TEXTO SELECIONADO:

Agora o ministro pauta, em caráter de urgência, na reunião plenária do Conselho Nacional de Meio Ambiente (Conama), que ocorrerá nesta segunda-feira, 28 de setembro de 2020, a revogação das resoluções 284/01, 302/02 e 303/02. Essas resoluções são instrumentos normativos importantes. Cumprem o objetivo proposto no art. 225, §4º da Constituição Federal: “A Floresta Amazônica brasileira, a Mata Atlântica, a Serra do Mar, o Pantanal Mato-Grossense e a Zona Costeira são patrimônio nacional, e sua utilização far-se-á, na forma da lei, dentro de condições que assegurem a preservação do meio ambiente, inclusive quanto ao uso dos recursos naturais”.
Enquanto a sociedade mundial assiste atônita ao aumento exponencial das queimadas na Amazônia e no Pantanal, dois dos biomas mais ricos e importantes do mundo, o Conama pode abrir as porteiras para eliminar regras que protegem a Mata Atlântica e a vegetação de Zona Costeira no país.

MATERIAL DE ORIGEM:

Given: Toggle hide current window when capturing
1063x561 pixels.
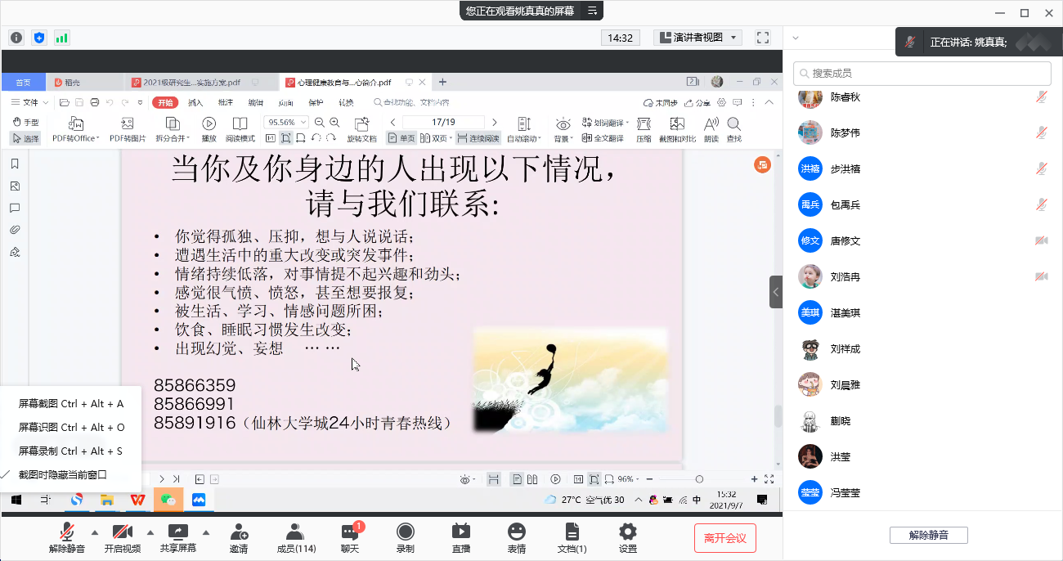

TAREFAS A REALIZAR:
(A) Indique se cada afirmação concorda com o texto sobre a reunião do Conama, respondendo sim ou não e citando literalmente as palavras do texto que decidem a questão: (i) a reunião plenária do Conama ocorrerá em 28 de setembro de 2020; (ii) o ministro pauta a revogação de quatro resoluções; (iii) as regras que o Conama pode eliminar protegem o Pantanal.
(B) Prossiga com o texto sobre a revogação das resoluções do Conama a partir da última frase apresentada.
A listagem não precisa ser consultada.

RESPOSTAS DO EXERCÍCIO:
(A)
(i) Sim: "que ocorrerá nesta segunda-feira, 28 de setembro de 2020".
(ii) Não: "a revogação das resoluções 284/01, 302/02 e 303/02".
(iii) Não: "eliminar regras que protegem a Mata Atlântica e a vegetação de Zona Costeira no país".

(B)
Quando as Resoluções 302/02 e 303/02 foram pautadas há três anos no Conama, para revogação em função de legislação superveniente, houve pedido de retirada de pauta pelo Instituto Brasileiro de Proteção Ambiental (Proam). A própria consultoria jurídica do Ministério do Meio Ambiente anuiu ao pedido e retirou a matéria, diante de nossos argumentos de que as normativas traziam elementos de proteção importantes e que não seriam substituídos em outras legislações existentes. Era necessário, segundo ficou entendido na discussão do Conama, que essas normas fossem avaliadas em seus elementos protetivos, mantendo-os para que não houvesse retrocesso normativo.
A Resolução 303/02 trata das importantíssimas áreas de restinga. Conforme a definição da própria resolução, trata-se de “depósito arenoso paralelo à linha da costa, de forma geralmente alongada, produzido por processos de sedimentação, onde se encontram diferentes comunidades que recebem influência marinha, também consideradas comunidades edáficas por dependerem mais da natureza do substrato do que do clima. A cobertura vegetal nas restingas ocorre em mosaico e encontra-se em praias, cordões arenosos, dunas e depressões, apresentando, de acordo com o estágio sucessional, estrato herbáceo, arbustivos e arbóreo, este último mais interiorizado”.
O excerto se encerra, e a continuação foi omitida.